Bu kadına karşı İçimde yeşeren kuşku bir anda yok olmuştu Jenifer böyle biri olamazdı.Evet evet Bahar kokulu kadın Jenifer değildi tabi ya mutlaka başka biri başka bir kadındı.
Bayan Kruger ve Bayan Norma bu sıra dışı olayı anlamaya çalışır gibiydiler her ikisi de mutfağın önüne gelmiş bize garip garip bakmaktaydı…
Bartminsk’te günler hızla geçiyordu içim kor gibi yansa da Rusell’e günlüğünde okuduklarım ile ilgili hiçbir şey sormamış şüphelerimi belli etmemiştim.
Jenifer ise beynimde aklanmıştı nede olsa o çocukluk arkadaşımdı.böyle şeyler yapmazdı. Peki Kimdi o masmavi gözlü bahar kokulu kadın…

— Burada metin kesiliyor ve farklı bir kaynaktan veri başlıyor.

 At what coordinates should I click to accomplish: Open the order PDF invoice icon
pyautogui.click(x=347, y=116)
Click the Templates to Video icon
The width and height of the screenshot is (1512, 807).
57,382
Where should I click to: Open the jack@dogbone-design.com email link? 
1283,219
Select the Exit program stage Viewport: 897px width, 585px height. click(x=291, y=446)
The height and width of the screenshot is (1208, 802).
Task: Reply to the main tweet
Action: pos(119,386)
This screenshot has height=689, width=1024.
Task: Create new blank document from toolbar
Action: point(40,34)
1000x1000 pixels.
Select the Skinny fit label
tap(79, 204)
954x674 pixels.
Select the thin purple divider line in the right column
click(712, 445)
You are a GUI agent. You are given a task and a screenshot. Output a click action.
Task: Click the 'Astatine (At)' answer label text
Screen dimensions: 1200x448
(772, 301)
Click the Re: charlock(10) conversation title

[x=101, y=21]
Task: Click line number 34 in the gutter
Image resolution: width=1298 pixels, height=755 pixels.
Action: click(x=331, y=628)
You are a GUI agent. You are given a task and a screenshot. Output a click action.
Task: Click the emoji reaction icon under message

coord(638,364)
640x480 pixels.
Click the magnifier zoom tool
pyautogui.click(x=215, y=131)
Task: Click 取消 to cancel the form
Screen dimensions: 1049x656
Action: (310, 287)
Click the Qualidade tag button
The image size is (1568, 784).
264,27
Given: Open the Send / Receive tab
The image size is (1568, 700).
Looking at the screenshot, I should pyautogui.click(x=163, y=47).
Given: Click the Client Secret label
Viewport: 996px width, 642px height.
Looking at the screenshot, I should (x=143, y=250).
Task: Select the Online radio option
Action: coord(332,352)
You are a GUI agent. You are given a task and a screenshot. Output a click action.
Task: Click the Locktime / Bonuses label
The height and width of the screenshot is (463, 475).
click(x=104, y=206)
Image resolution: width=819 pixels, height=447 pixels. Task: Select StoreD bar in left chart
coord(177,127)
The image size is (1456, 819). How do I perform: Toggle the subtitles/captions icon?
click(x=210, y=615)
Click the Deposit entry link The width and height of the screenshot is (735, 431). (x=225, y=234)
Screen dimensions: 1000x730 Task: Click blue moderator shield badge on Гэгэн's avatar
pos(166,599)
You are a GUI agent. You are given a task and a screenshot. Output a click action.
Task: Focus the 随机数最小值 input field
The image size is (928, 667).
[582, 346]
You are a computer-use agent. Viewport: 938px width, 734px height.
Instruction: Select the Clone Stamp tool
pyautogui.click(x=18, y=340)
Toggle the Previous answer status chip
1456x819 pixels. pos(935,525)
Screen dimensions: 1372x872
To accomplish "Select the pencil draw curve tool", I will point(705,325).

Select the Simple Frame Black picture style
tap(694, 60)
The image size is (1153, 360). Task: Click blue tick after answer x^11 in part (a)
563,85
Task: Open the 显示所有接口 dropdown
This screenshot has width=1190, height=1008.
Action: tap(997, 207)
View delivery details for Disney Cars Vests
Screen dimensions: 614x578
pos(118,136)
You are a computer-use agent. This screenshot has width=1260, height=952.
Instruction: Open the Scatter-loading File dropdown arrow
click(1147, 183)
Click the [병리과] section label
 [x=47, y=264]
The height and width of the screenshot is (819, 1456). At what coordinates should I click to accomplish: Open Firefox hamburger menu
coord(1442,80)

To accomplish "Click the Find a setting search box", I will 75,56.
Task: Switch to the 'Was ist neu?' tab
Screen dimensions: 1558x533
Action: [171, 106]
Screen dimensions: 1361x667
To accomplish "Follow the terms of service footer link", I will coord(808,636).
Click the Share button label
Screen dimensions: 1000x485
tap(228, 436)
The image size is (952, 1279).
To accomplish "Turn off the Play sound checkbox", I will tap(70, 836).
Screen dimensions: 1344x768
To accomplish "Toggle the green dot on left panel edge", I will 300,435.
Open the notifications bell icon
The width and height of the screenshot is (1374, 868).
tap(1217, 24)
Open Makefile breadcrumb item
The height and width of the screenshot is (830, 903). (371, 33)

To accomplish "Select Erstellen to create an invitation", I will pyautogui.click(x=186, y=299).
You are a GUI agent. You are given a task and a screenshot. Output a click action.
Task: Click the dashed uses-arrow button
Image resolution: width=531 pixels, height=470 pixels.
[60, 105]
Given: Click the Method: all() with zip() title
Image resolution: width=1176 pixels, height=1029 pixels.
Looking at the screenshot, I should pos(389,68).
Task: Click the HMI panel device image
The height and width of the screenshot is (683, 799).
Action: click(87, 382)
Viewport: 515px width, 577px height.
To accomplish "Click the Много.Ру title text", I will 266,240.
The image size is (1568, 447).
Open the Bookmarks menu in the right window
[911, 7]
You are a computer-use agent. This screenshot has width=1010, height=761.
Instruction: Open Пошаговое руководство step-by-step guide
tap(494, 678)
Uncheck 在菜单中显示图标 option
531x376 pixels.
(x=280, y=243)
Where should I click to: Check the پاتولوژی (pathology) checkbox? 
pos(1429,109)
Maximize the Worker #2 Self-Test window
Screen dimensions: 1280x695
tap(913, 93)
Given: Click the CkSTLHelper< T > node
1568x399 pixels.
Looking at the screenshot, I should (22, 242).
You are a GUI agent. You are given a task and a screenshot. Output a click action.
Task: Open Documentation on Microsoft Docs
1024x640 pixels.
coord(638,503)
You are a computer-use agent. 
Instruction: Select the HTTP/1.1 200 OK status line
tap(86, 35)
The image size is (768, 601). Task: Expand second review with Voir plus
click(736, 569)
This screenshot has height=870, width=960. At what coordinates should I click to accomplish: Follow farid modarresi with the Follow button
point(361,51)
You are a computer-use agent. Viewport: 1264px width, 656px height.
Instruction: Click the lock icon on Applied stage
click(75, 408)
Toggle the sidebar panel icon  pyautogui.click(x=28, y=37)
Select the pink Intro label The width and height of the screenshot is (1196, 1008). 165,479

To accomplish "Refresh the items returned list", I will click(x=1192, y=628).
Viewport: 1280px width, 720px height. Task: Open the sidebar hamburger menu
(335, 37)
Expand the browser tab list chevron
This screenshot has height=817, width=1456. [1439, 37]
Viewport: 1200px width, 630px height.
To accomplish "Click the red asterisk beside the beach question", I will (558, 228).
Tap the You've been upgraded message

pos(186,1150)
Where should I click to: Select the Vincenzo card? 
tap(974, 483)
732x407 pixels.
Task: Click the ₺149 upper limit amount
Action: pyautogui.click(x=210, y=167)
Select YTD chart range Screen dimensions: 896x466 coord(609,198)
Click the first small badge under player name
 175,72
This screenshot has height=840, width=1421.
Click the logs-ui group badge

Bartminsk e geleli birkaç ay olmuştu. Soğuk kış günlerinden biriydi Birden bire kasabanın bütün elektrikleri kesildi. Her yer bir anda karanlıklara gömüldü. Yılın kış aylarına özgü Olduğunu Rusell den öğrendiğim bu kesinti durumları sıklıkla yaşandığı için insanların alıştığı sıradan bir şeymiş ama bende ürküntü yaratan bir şeydi karanlıkta kalmak
Bir ambulansın karanlığı yırtarcasına acı acı siren sesleri ortalığı çınlatmaya başladığı sıralarda acı içinde sıçrayarak uykumdan uyandım<<Aman Allahım Rusell.>>bu aralar içim öyle çok sıkılıyordu ki her an Rusell e bir şeyler olacağı korkusu ile yaşamaya başlamıştım burada her gün yeni bir olay meydana geliyordu.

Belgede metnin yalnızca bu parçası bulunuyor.